If I didn't think they had value I wouldn't be an instructor. (which is why I don't teach ITLS or PHTLS. Anyone capable of sitting in one of those classes can sit in ATLS) Some will flip out and complain how they don't know how or are not permitted to read x-rays, but how many providers who take ACLS or PALS are not permitted to intubate? We managed to address that quite well.
 
In the November 2008 EMCast at EMedHome.com, Amal Mattu M.D. makes the case that cardiac arrest patients receive no benefit from Vasopressin and may have worse neurological outcomes when compared with Epinephrine (regardless of rhythm).
 
Yep, the biggest advantage to Vaso I know of is the 10 minutes it buys you to get your *** to the truck.
 
The good thing about epi is it will hopefully increase the chances of producing a shockable rhythm.
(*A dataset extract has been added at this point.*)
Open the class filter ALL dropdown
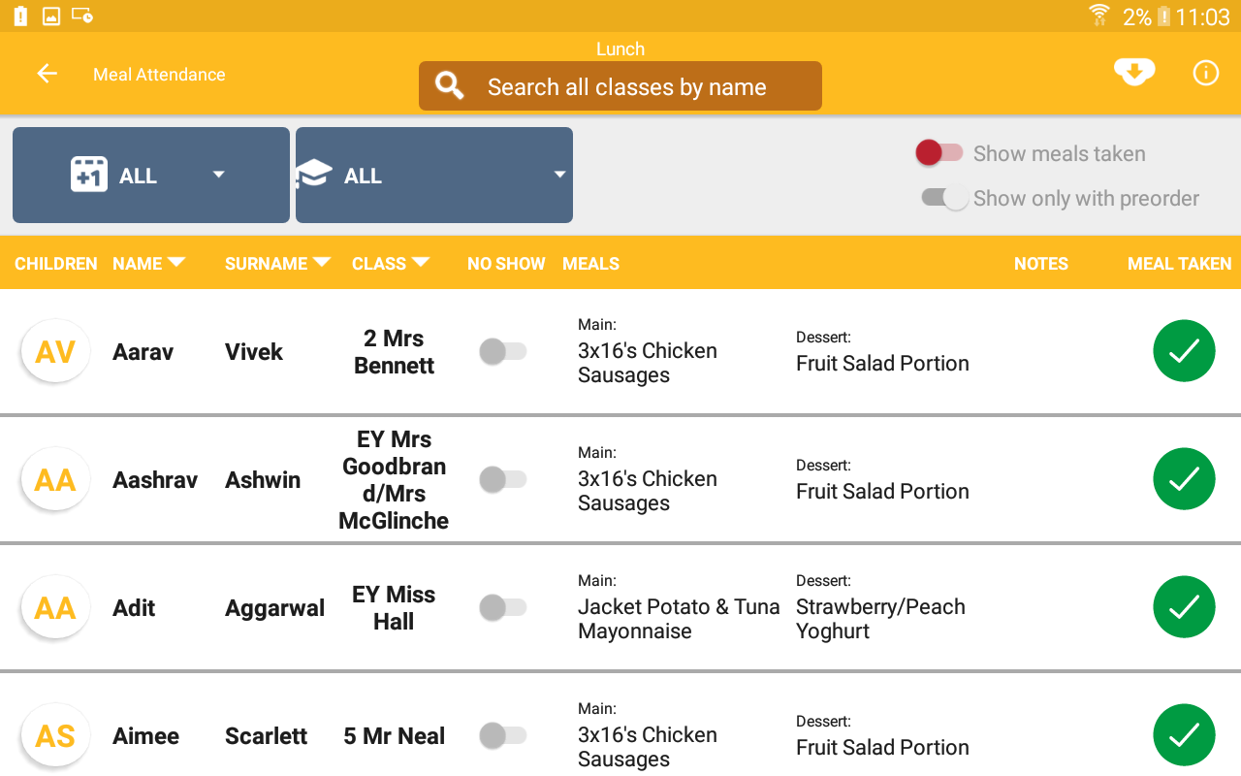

Along with its other actions. vasopressin has been studied by the AHA and has shown to have strong effects. It depends on the problem that is causing the crdiac arrest.
 
One ACLS instructor that I spoke with preferred vasopressin first because of its peripheral effects. He explained that a heart in AMI is already oxygen starved and that epinephrine only made it work harder. Seems logical to me.
 
I was informed that Vasopressin has had some remarkable outcomes in pediatric arrest and to look for some changes in the new PALS. As well, Amiodarone has had some very disappointing outcomes and to look at it as the new Bretylium.